A Medida Provisória que propõe a isenção do Imposto de Importação sobre compras internacionais de até US$ 50 recebeu até o momento 112 emendas apresentadas por deputados e senadores. Essas sugestões, que ainda não estão incorporadas ao texto original, abrangem uma variedade de temas que vão além do foco inicial da medida, incluindo propostas relacionadas ao varejo, apostas esportivas, medicamentos, combate a produtos falsificados e melhorias na logística na Região Norte. A decisão de quais emendas serão acolhidas caberá à relatora, senadora Leila Barros (PDT-DF), que analisará as propostas e decidirá quais serão incorporadas ao relatório final.
A comissão mista responsável pela análise da MP foi instalada na última sexta-feira, dia 28 de agosto, sob a presidência do deputado Reginaldo Lopes (PT-MG). A previsão é que o parecer seja discutido e votado nesta segunda-feira, dia 31 de agosto, antes de seguir para votação nos plenários da Câmara dos Deputados e do Senado Federal. A aprovação da medida é crucial, pois ela precisa ser concluída até 8 de setembro, prazo final para sua validade, sob pena de revogação da isenção do Imposto de Importação sobre compras de até US$ 50, o que poderia reestabelecer a cobrança do tributo.

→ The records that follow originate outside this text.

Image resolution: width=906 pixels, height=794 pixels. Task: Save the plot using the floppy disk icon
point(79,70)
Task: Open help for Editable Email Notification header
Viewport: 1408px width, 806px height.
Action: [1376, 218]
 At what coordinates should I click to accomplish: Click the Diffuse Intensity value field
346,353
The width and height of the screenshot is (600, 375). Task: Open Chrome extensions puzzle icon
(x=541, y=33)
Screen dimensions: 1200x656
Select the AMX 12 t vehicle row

As emendas apresentadas representam uma diversidade de interesses políticos e econômicos. O Partido Liberal (PL), por exemplo, é responsável por 42 das 112 propostas, seguido pelo Progressistas (PP), com 19 sugestões, e os Republicanos, com 15. Entre os parlamentares, o deputado Rodrigo Valadares (PL-SE) lidera em número de propostas, tendo apresentado oito emendas, enquanto os senadores Hamilton Mourão (Republicanos-RS) e Luis Carlos Heinze (PP-RS) apresentaram, cada um, seis emendas.
O conteúdo das propostas revela uma divisão clara entre parlamentares que defendem uma ampliação na desoneração das compras internacionais e aqueles que buscam estabelecer restrições ou mecanismos de proteção à indústria e ao comércio brasileiro. Uma das sugestões visa ampliar o limite de US$ 50 para US$ 100, além de criar novas faixas de tributação para valores superiores, enquanto outras propostas defendem a manutenção de uma alíquota de 10% para compras até US$ 50, com uma alíquota de 40% para remessas acima desse valor.

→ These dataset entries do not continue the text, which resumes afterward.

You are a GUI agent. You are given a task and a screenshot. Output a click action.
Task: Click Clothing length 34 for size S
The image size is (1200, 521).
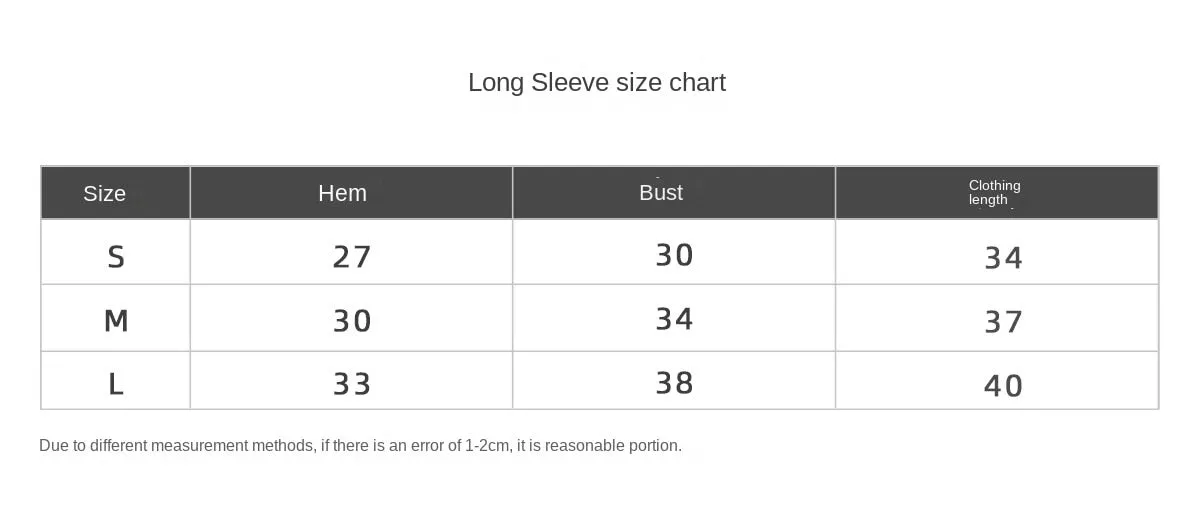1004,258
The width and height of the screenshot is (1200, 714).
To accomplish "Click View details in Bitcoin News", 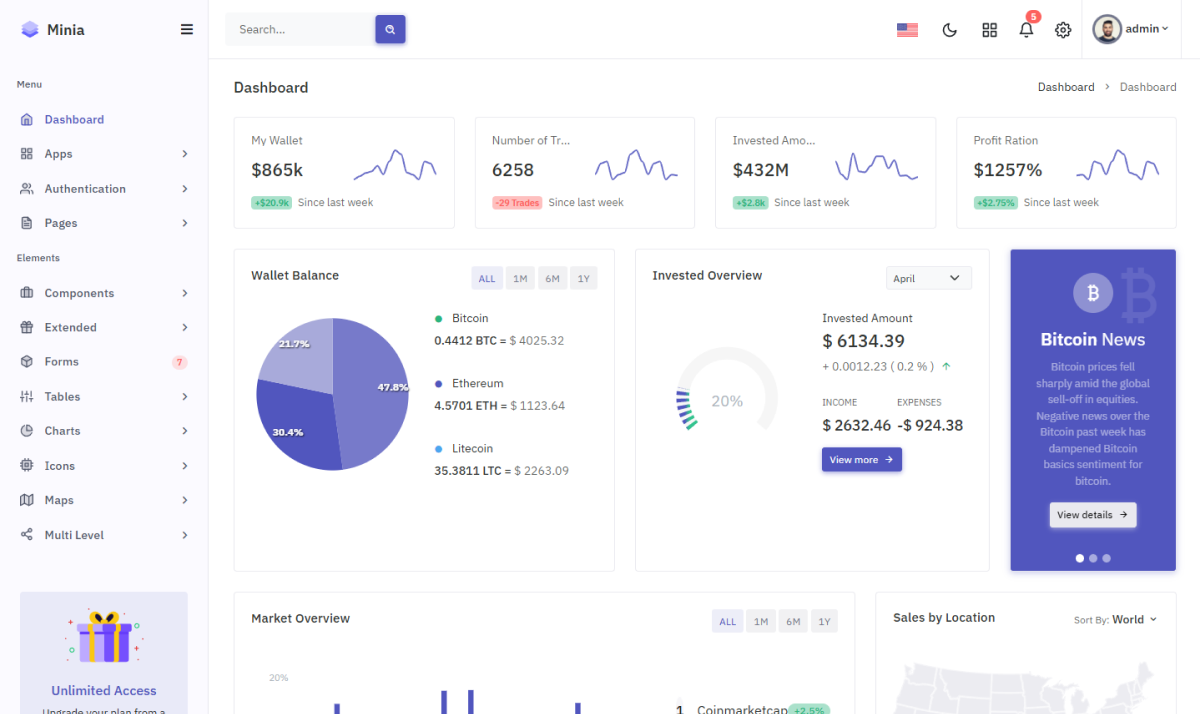I will [x=1092, y=515].
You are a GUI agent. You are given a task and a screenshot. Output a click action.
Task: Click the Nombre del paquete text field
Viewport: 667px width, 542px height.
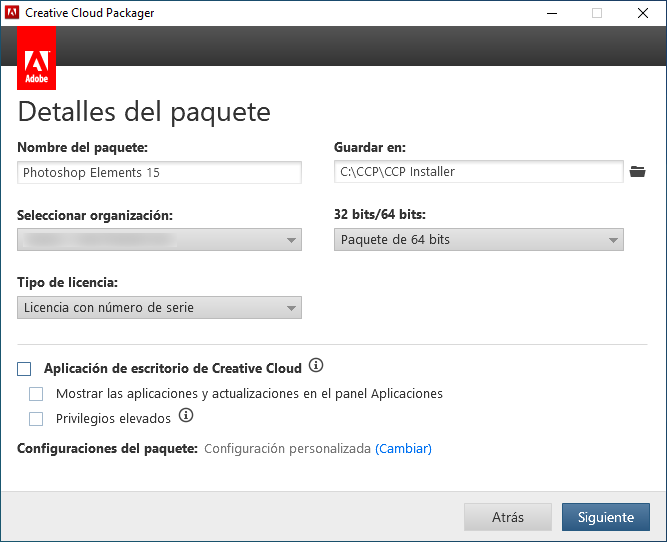click(160, 172)
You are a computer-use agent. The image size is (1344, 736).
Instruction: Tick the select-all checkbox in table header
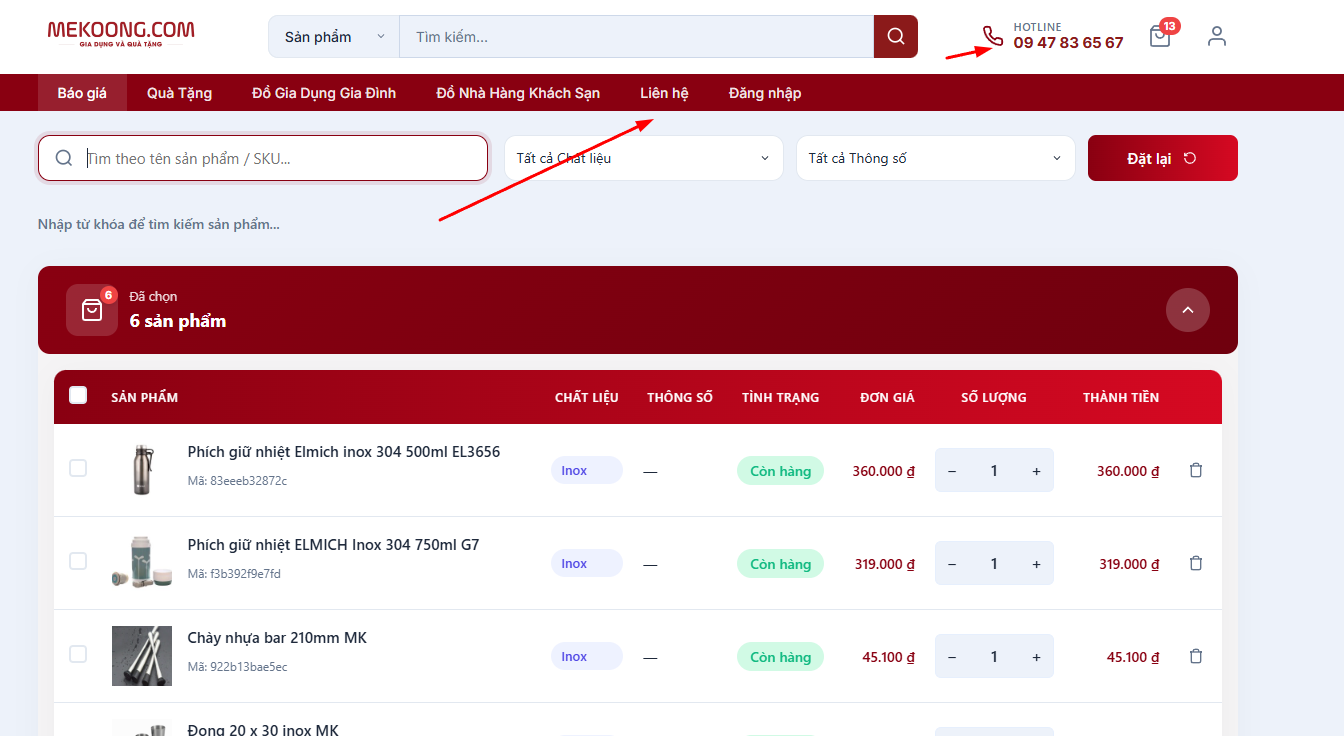click(78, 395)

Há também propostas voltadas à proteção de setores específicos da economia nacional. Uma delas sugere manter a cobrança de 20% de Imposto de Importação sobre produtos de confecção e vestuário, com o objetivo de preservar empregos e apoiar os produtores locais. Outras propostas oferecem benefícios tributários a pequenas confecções e comerciantes, incluindo linhas de financiamento, incentivos à digitalização e facilidades na aquisição de máquinas.
Além do foco na importação, algumas emendas abordam temas distantes do objetivo original da MP, como as apostas esportivas. Uma sugestão propõe benefícios tributários para o varejo popular e eleva para 25% o Imposto de Renda sobre os prêmios líquidos das apostas, além de criar um programa específico para o setor têxtil e oferecer crédito presumido aos comerciantes. Como contrapartida, propõe-se aumentar para 20% o imposto sobre os prêmios líquidos das apostas esportivas.
Temas relacionados à saúde também estão na pauta de algumas emendas. Uma delas propõe zerar o Imposto de Importação sobre medicamentos destinados ao tratamento de doenças raras ou negligenciadas, adquiridos por pessoas físicas, desde que não haja similar nacional disponível. Outra sugestão busca combater a venda de produtos falsificados em plataformas de comércio eletrônico, propondo a implementação de mecanismos para identificação, rastreamento e denúncia de vendedores, sob pena de multas, suspensão de programas de conformidade e apreensão de mercadorias.
Apesar do volume de emendas, a relatora Leila Barros afirmou ser favorável à manutenção do texto original enviado pelo governo, que prevê a redução do Imposto de Importação para remessas de até US$ 50 e a criação de alíquotas para compras de até US$ 3 mil, dentro das regras estabelecidas na medida. A proposta do governo representa uma reversão da cobrança de 20% criada em 2024 para compras internacionais até US$ 50, embora o ICMS estadual continue sendo aplicado.
A tramitação da MP tem forte conotação política, uma vez que sua votação ocorre às vésperas das eleições presidenciais. O governo Lula considera a revogação da taxa uma pauta de apelo popular e trabalha para aprová-la antes do término do prazo de validade, buscando garantir um benefício que possa influenciar a opinião pública.